→ **課題の要件**
1/ ドメイン名紛争に関する記事で、サイバースクワッターが他人の商標等をドメイン名として登録したうえで行うとされている行為をすべて挙げなさい。
2/ ドメイン名紛争に関する記事を、最後に示された文の後から引き継いで書き進めなさい。

→ **記事**
+ + +
1 巻頭言:新理事からのメッセージ(4/4) English Page

1-4 「JPドメイン名紛争処理方針」および「JPドメイン名紛争処理方針のための手続規則」の採択に向けて

JPNIC理事 則近憲佑

全世界におけるドメイン名登録件数の圧倒的多数を占める、アメリカNSI社のgTLDs、特に.com空間は、先着順に安価な費用で登録が受けられるオープンなドメイン名空間であるため、他人の商標等をいち早く自らのドメイン名として登録し、これを使用して商標権者の信用(goodwill)にタダ乗り(free ride)したり、希釈化(dilute)したりし、さらには他人の商標等を多数ドメイン名登録しておいて、本来の商標権者にそのドメイン名登録を高額で買い取らせたり第三者に売りつけたりする、いわゆるサイバースクワッター(cybersquatter)が跳梁跋扈する事態となった。このようなドメイン名空間における不法占拠者と商標権者等との間で多発している紛争は、インターネットが電子商取引などの商業的利用によって急速に進展するにともなって、放置できない問題となってきている。

アメリカ政府の要請を受けて、WIPO(世界知的所有権機関)は、ドメイン名と商標の紛争解決等に関する勧告案を作成し、1999年4月、WIPOレポート(the WIPO Internet Domain Name Process)として発表した。

これを受けてICANNでは、1999年10月、WIPOが勧告したドメイン名と商標の紛争処理システムをほぼ全面的に採用し、「統一ドメイン名紛争処理方針(Uniform Domain Name Dispute Resolution Policy, UDRP)」と「同手続規則(UDRP Rules)」を施行した。UDRPの特徴としては、

  1. ドメイン名の「不正の目的を持った(in bad faith)」の登録・使用のケースに限る。ドメイン名は、申立人の商標と同一または混同を引き起こすくらい類似(confusingly similar)していること。
  2. 手続が廉価・迅速であること。ドメイン名1件、裁定人(Panelist)1名の場合の手数料は、WIPOでは1000US$。原則として、手続はオンラインで行われる。(サイバースクワッターによるドメイン名登録の商標権者への移転または登録の取消を求める)申立てから裁定までの全手続期間が55日以内で、裁定人による審理は14日以内に限定されている。
  3. UDRPの手続開始後は、裁定後でも裁判所に出訴できる。いわゆる仲裁合意が必要ないので、仲裁手続とも異なる新しい独自の紛争解決手続である。
+ + +
→ **提示資料**
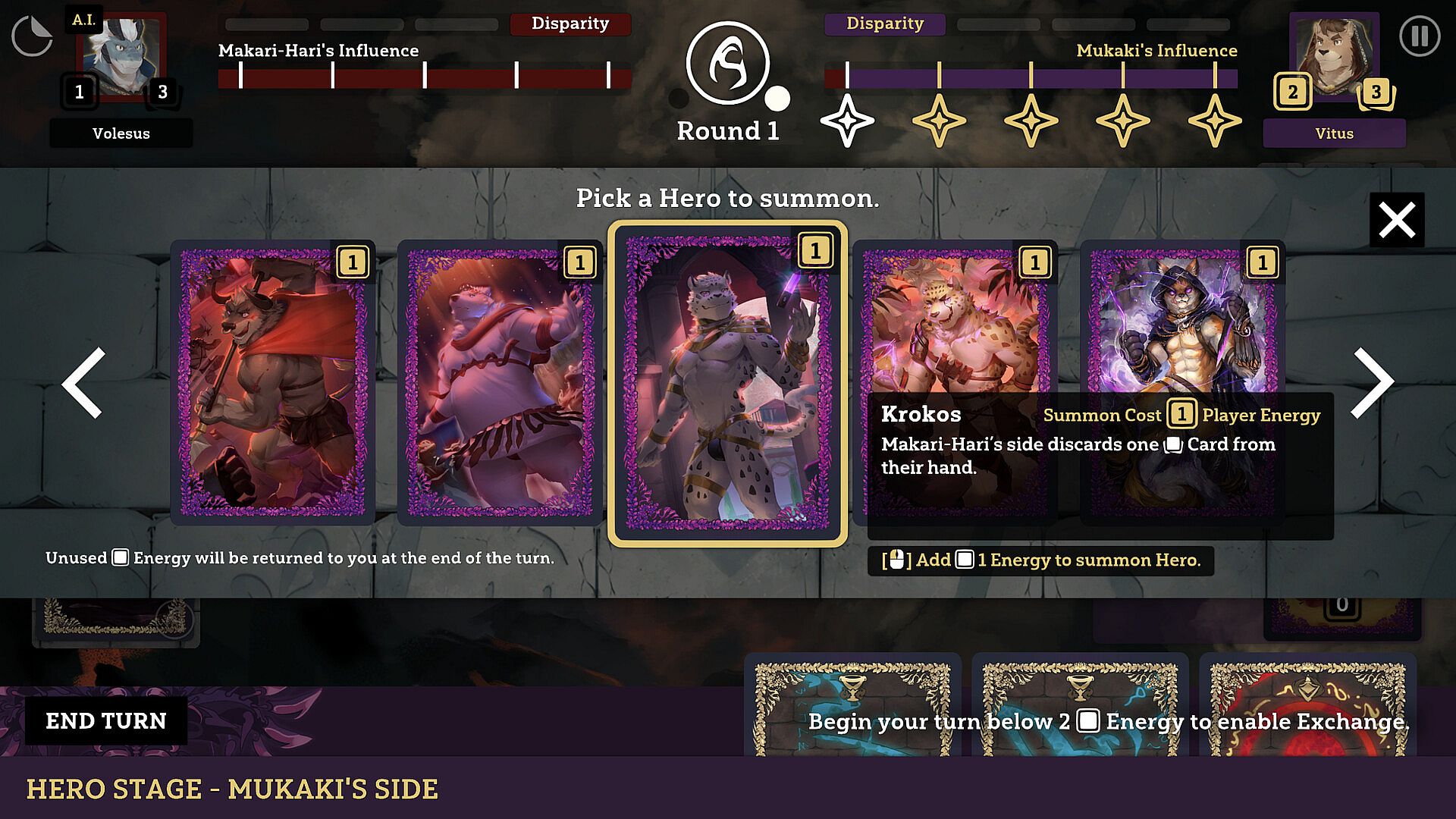Click the END TURN button
Image resolution: width=1456 pixels, height=819 pixels.
[x=106, y=720]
+ + +
→ **課題別の解答**
1/
・商標権者の信用(goodwill)にタダ乗り(free ride)する
・商標権者の信用を希釈化(dilute)する
・本来の商標権者にドメイン名登録を高額で買い取らせる
・ドメイン名登録を第三者に売りつける

2/
ICANNから紛争処理機関として最初に認定を受けたWIPO仲裁調停センターは、既に600件を越える申立てを受付けている。その後認定を受けた三つの紛争処理機関を合わせると合計1200件を越える紛争解決の申立てを受付けて、既に半数以上の事件に対する裁定が下されている。申立人の主張通りにドメイン名の移転または取消を認めた裁定が約8割となっており、UDRPがサイバースクワッターに対する新しい有効な国際的裁判外紛争解決手続として機能し始めていることがうかがえる。

アメリカにおいては、国内で横行しているサイバースクワッターを規制するための立法作業が進められ、反サイバースクワッテイング消費者保護法(the Anticybersquatting Consumer Protection Act, ACPA)が、1999年11月末、発効している。

日本においては、1.一組織一ドメイン名登録、2.ドメイン名の移転登録禁止、3.日本におけるローカル・プレゼンス、の三原則がJNPICにより今日まで堅持されているために、gTLDsにおけるほどサイバースクワッターによる紛争が多発しているわけではない。しかし、かなりの範囲で現実に紛争が起こっていることが報じられており、日本国内でもサイバースクワッターへの対策が必要であると考えられる。

さらに、JPNICが、ユーザー・フレンドリーな新しいJPドメイン名空間のサービスを開始する等の検討を進めるにあたっても、ICANNのUDRPとそのrulesをローカライズした日本版のポリシーとルールを採択しておく必要がある。このような問題意識から、JPNICは、1999年12月、「JPドメイン名の紛争解決ポリシーに関するタスクフォース(DRP-TF)」を設置し、一部の関係者はゴールデン・ウイークの連休も返上し献身的なドラフト作成作業にあたった。「JPドメイン名紛争処理方針」と「「JPドメイン名紛争処理方針のための手続規則」の第一次答申案が、連休明けにJPNICのウエッブサイトに公表され、5月から6月にかけて多数のパブリック・コメントを得た。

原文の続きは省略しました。